Dans cette thèse, nous explorons la représentation perceptive de la parole et il apparaît clairement que la structure syllabique des stimuli influence les réponses des sujets. Premièrement, dans une tâche d’interférence de Garner, les sujets qui doivent classer un phonème cible, sont plus génés par une variation phonémique à l’intérieur de la syllabe contenant la cible, que par une variation à l’extérieur de celle-ci. Deuxièmement, nous montrons que dans une tâche de détection de phonème généralisée, les sujets peuvent focaliser leur attention sur un phonème placé dans une position syllabique précise, mais pas sur une position phonémique définie séquentiellement [Pallier93].
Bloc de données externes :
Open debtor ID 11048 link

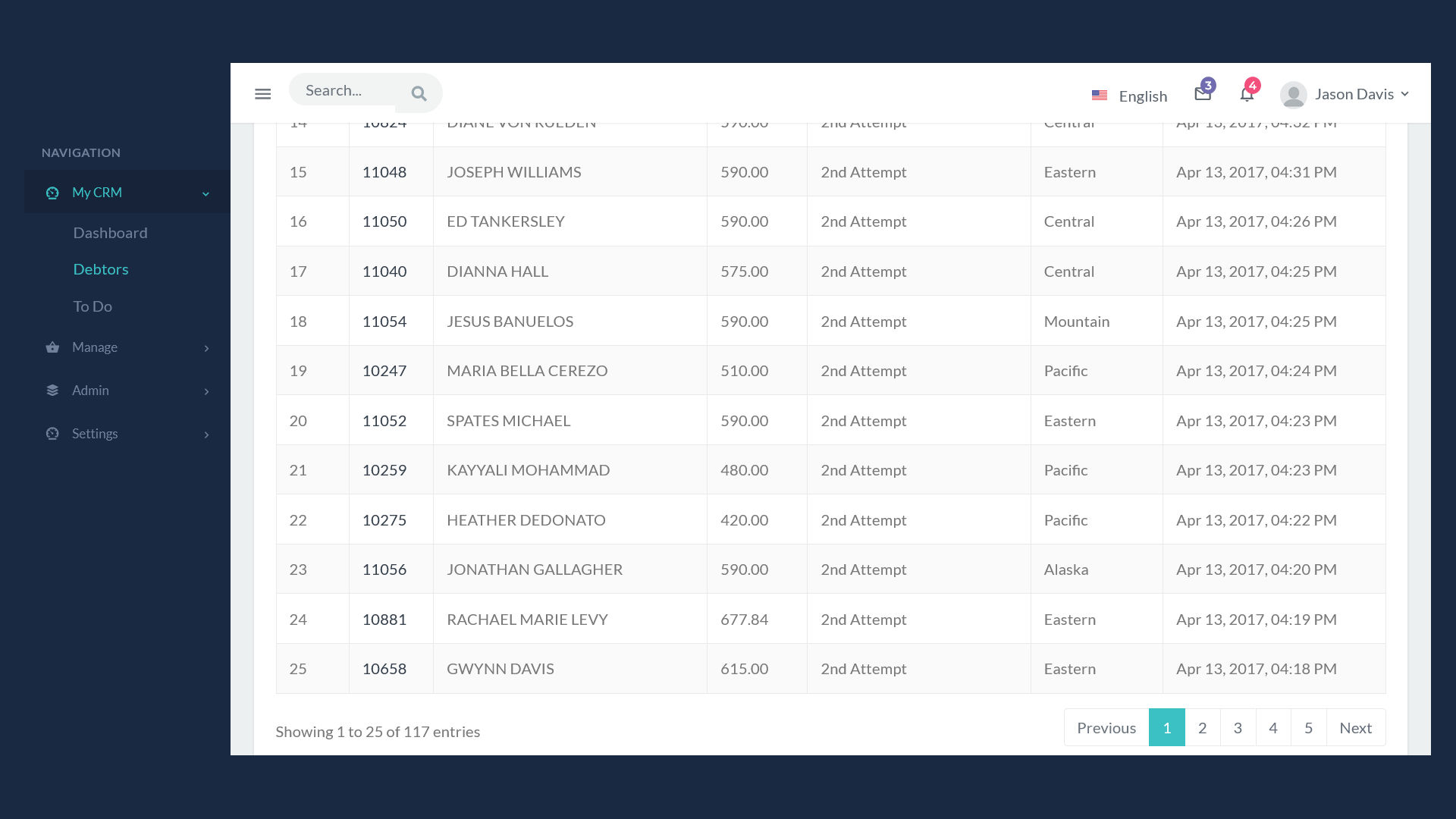[384, 172]
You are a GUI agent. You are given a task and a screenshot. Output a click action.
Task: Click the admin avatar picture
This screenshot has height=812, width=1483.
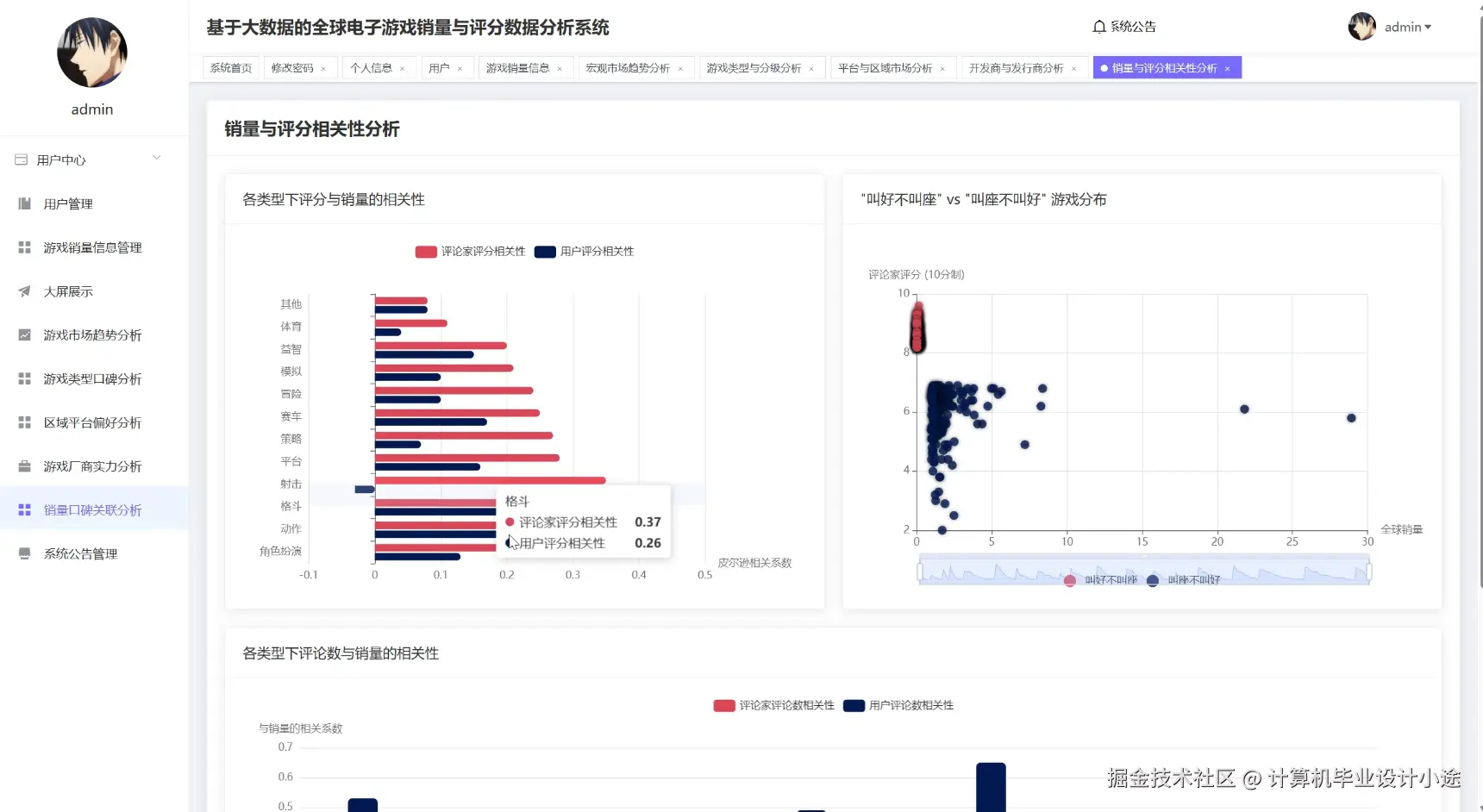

Ces résultats sont importants car ils démontrent que la représentation perceptive spécifie les frontières syllabiques, ce que la plupart des modèles de perception de la parole ne prenaient pas en compte ; toutefois, ils n’impliquent pas que cette représentation soit une simple séquence de syllabes inanalysées, ni que les syllabes soient reconnues avant les traits distinctifs ou les phonèmes. En fait, dans des expériences originales d’amorçage de la réponse motrice (inspirées de [Miller82]), nous observons une facilitation entre des syllabes qui partagent un trait phonétique. Ces résultats suggèrent que la représentation de la parole stipule également les traits distinctifs, mais ne révèlent pas s’ils sont reconnus avant ou après la syllabe. Nos résultats nous conduisent à proposer que la perception de la parole est effectuée par un « parseur phonologique » [Church87] qui élaborerait en continu une représentation linguistique structurée [Frazier87], où la syllabe jouerait un rôle d’unité d’organisation des traits distinctifs.

Un aspect important des recherches présentées (12 expériences effectuées sur plus de 200 sujets français, américains et espagnols) est de souligner l’omniprésence des processus décisionnels dans les tâches psycholinguistiques, et de proposer de les utiliser positivement plutôt que de chercher à en atténuer l’influence. Notre travail suggère que les méthodes de manipulation de l’attention sont particulièrement bien adaptées pour déterminer si telle ou telle information est calculée par le cerveau. L’idée est qu’une information présente dans une représentation mentale doit pouvoir servir à « accrocher » l’attention.

Finalement, la plupart des théories en reconnaissance des mots prennent pour acquis une certaine représentation de l' »entrée », justifiée la plupart du temps par des considérations ou bien linguistiques, ou bien acoustiques. Nos expériences sont un premier pas pour explorer expérimentalement le format réellement utilisé par le cerveau. A l’avenir, il serait souhaitable d’obtenir des preuves convergentes en utilisant d’autres techniques expérimentales, comme les potentiels évoqués cérébraux. Parmi les questions qui méritent également d’être approfondies, figure celle de savoir si et comment sont représentées les informations suprasegmentales telles que l’accent, et ceci dans des langues qui font des utilisations différentes de ces informations.